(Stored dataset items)
....

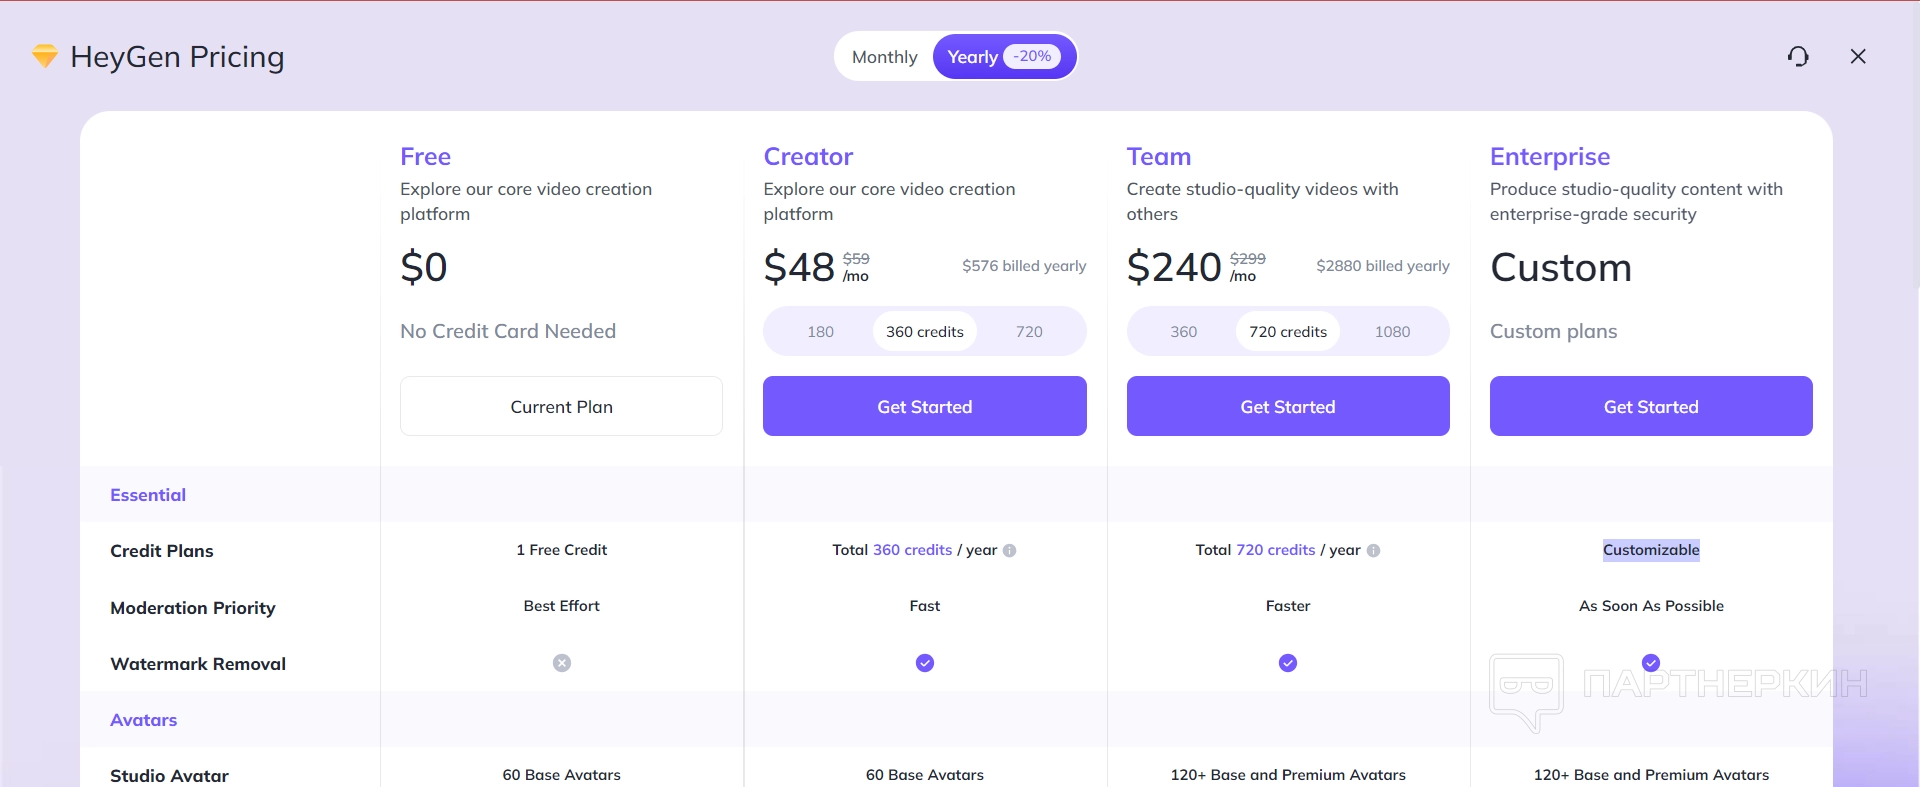Screen dimensions: 1920x787
Task: Click the HeyGen diamond logo icon
Action: coord(45,56)
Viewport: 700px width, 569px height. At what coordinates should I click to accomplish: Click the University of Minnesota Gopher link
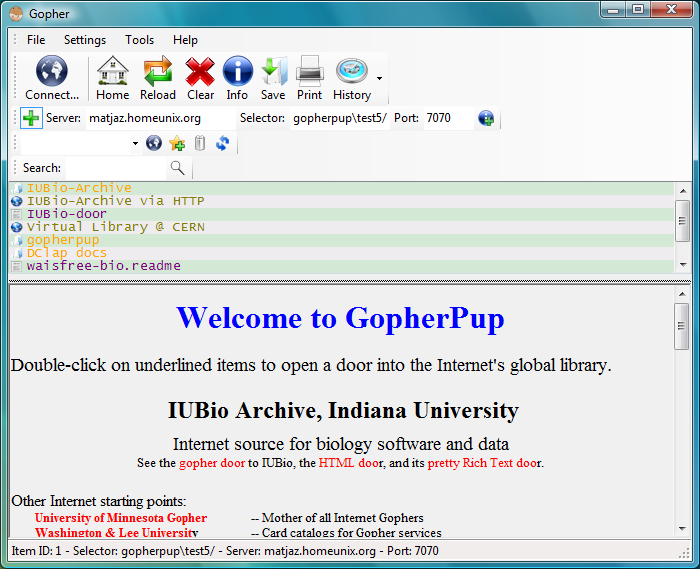[x=120, y=518]
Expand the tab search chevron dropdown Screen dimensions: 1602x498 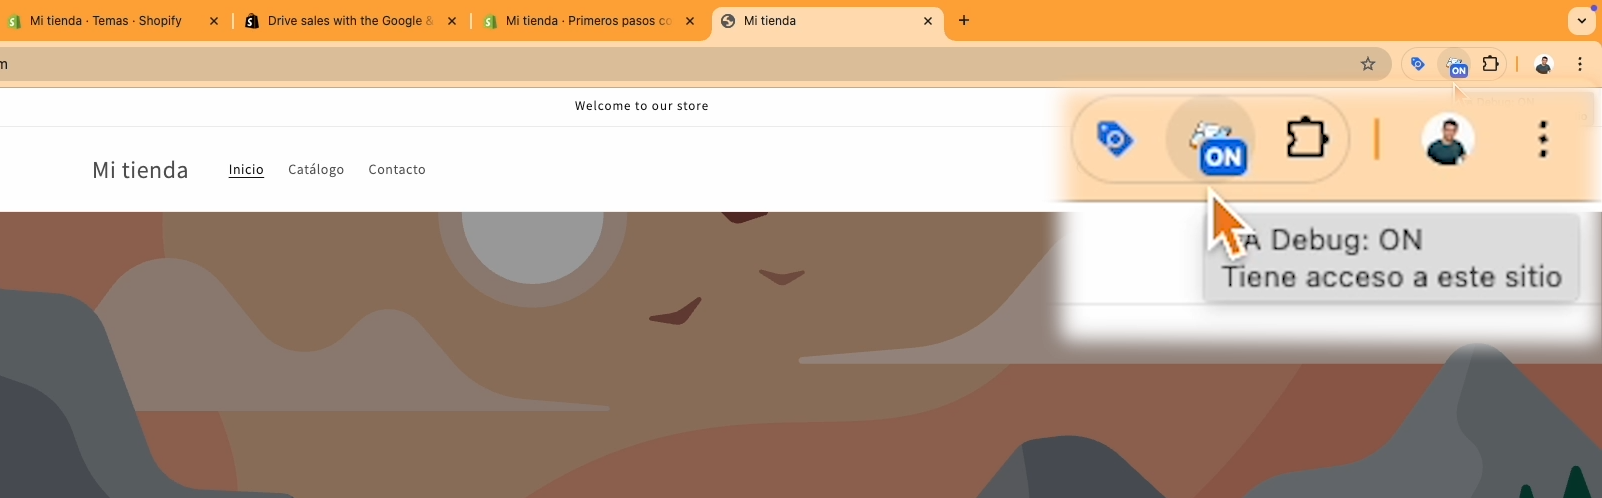(1582, 20)
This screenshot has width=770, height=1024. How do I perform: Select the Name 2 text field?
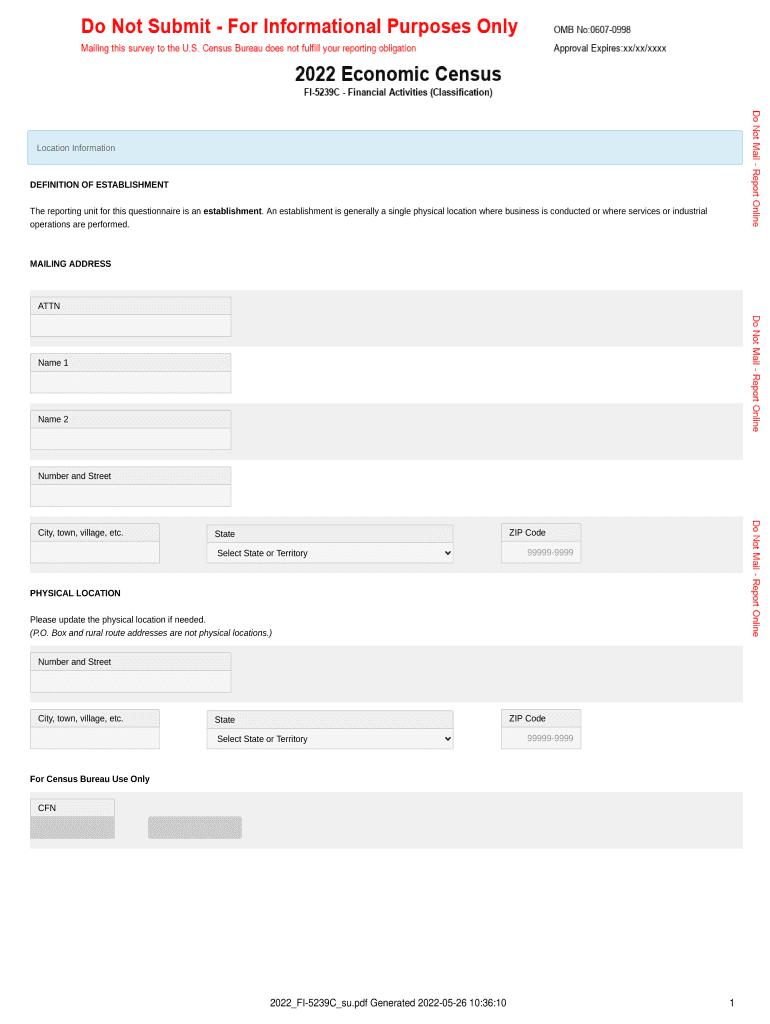pyautogui.click(x=130, y=439)
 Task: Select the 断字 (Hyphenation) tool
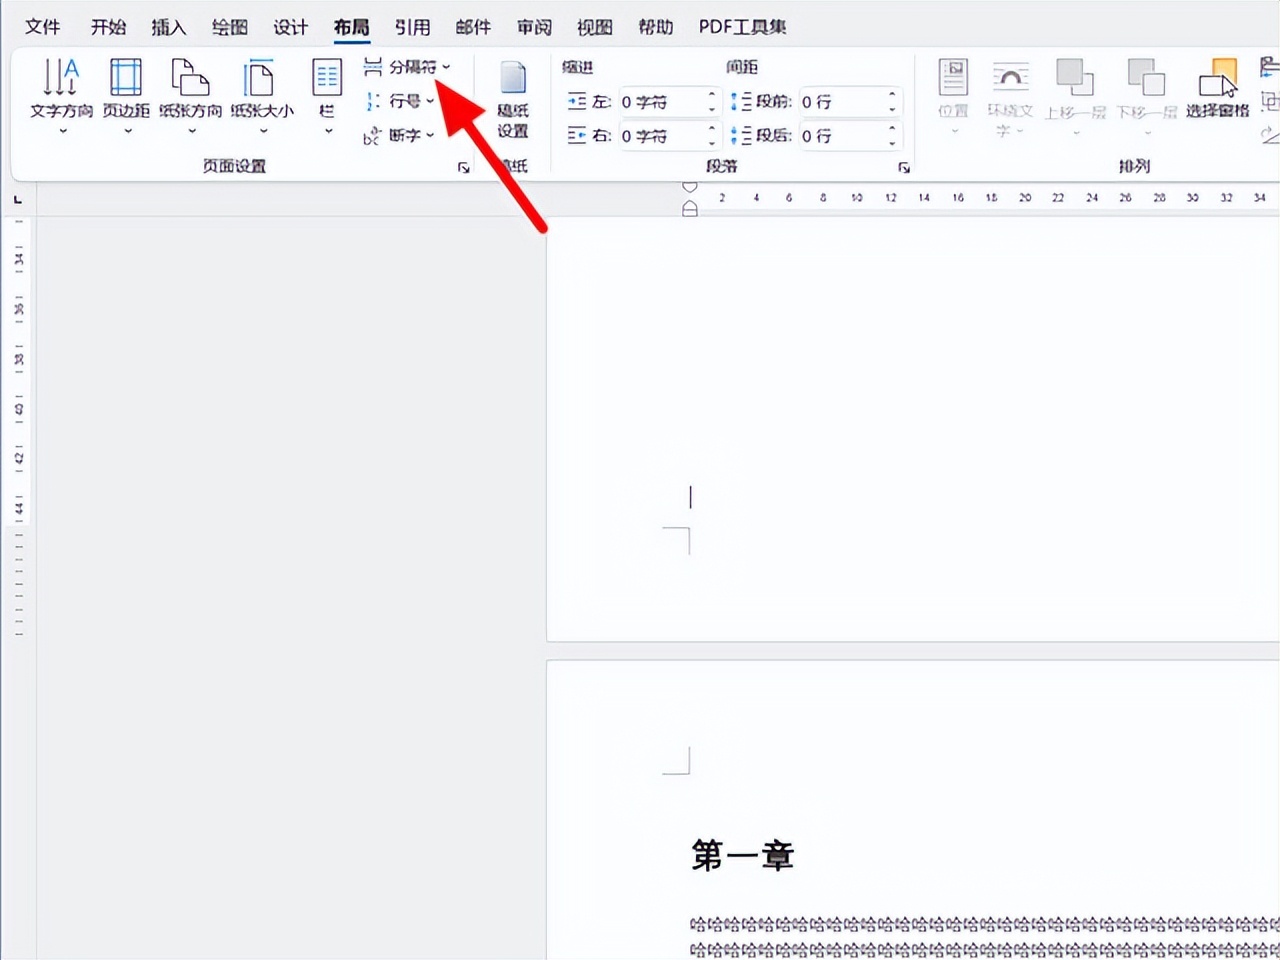(398, 135)
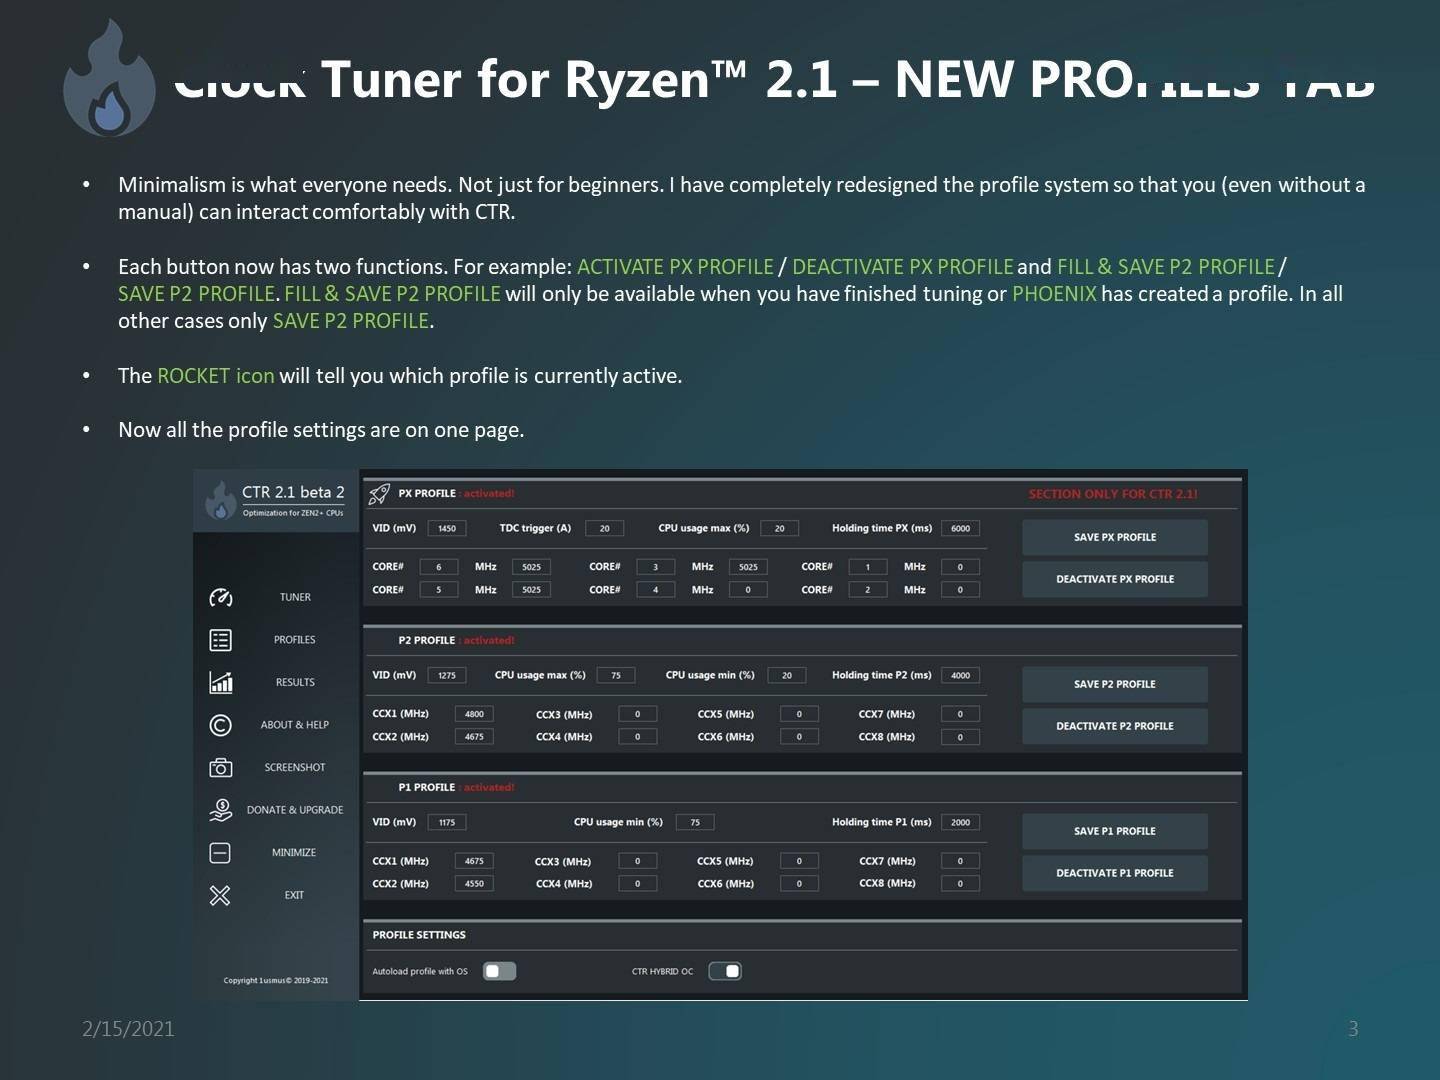This screenshot has width=1440, height=1080.
Task: Click SAVE P2 PROFILE
Action: coord(1114,684)
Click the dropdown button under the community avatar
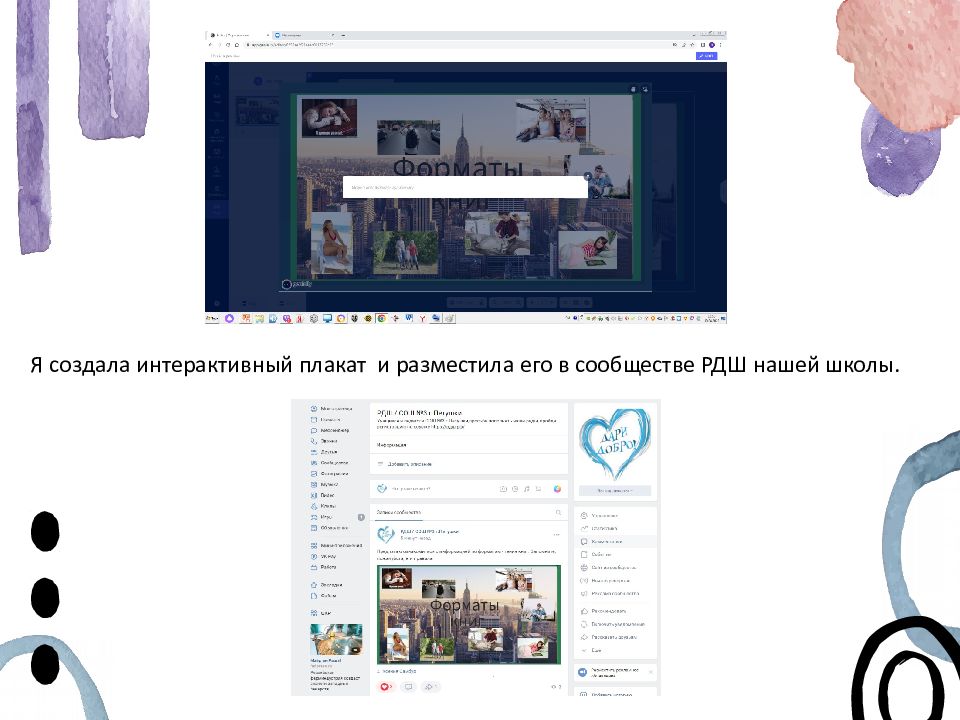 (x=617, y=491)
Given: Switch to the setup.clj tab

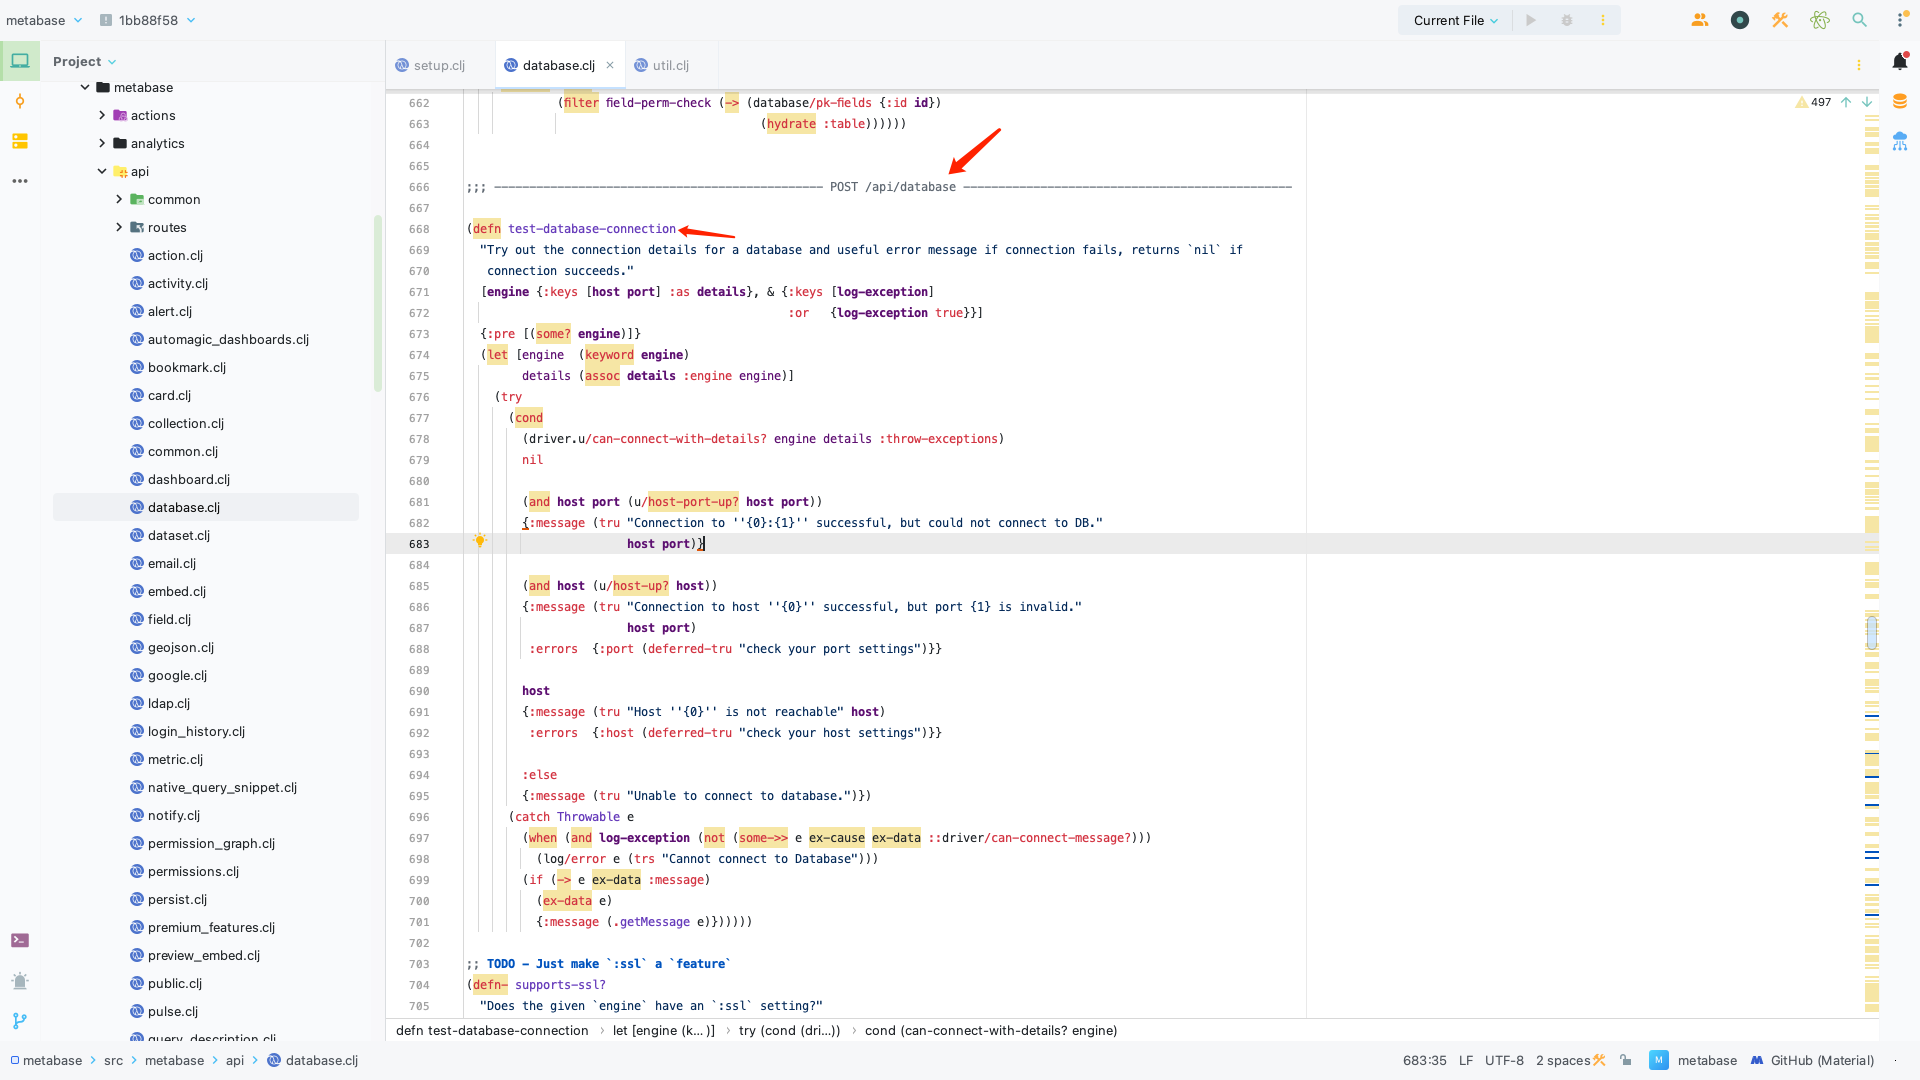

....

Brief — Quote exactly, and only, the lines from the line containing "Task: Select the 断字 (Hyphenation) tool" through the final line of the records above, both included, omitting any pictures.

Exercise solution —
 Task: Select the 断字 (Hyphenation) tool
(398, 135)
This screenshot has width=1440, height=1080.
Task: Click SAVE P2 PROFILE
Action: coord(1114,684)
Click the dropdown button under the community avatar
 (x=617, y=491)
Given: Switch to the setup.clj tab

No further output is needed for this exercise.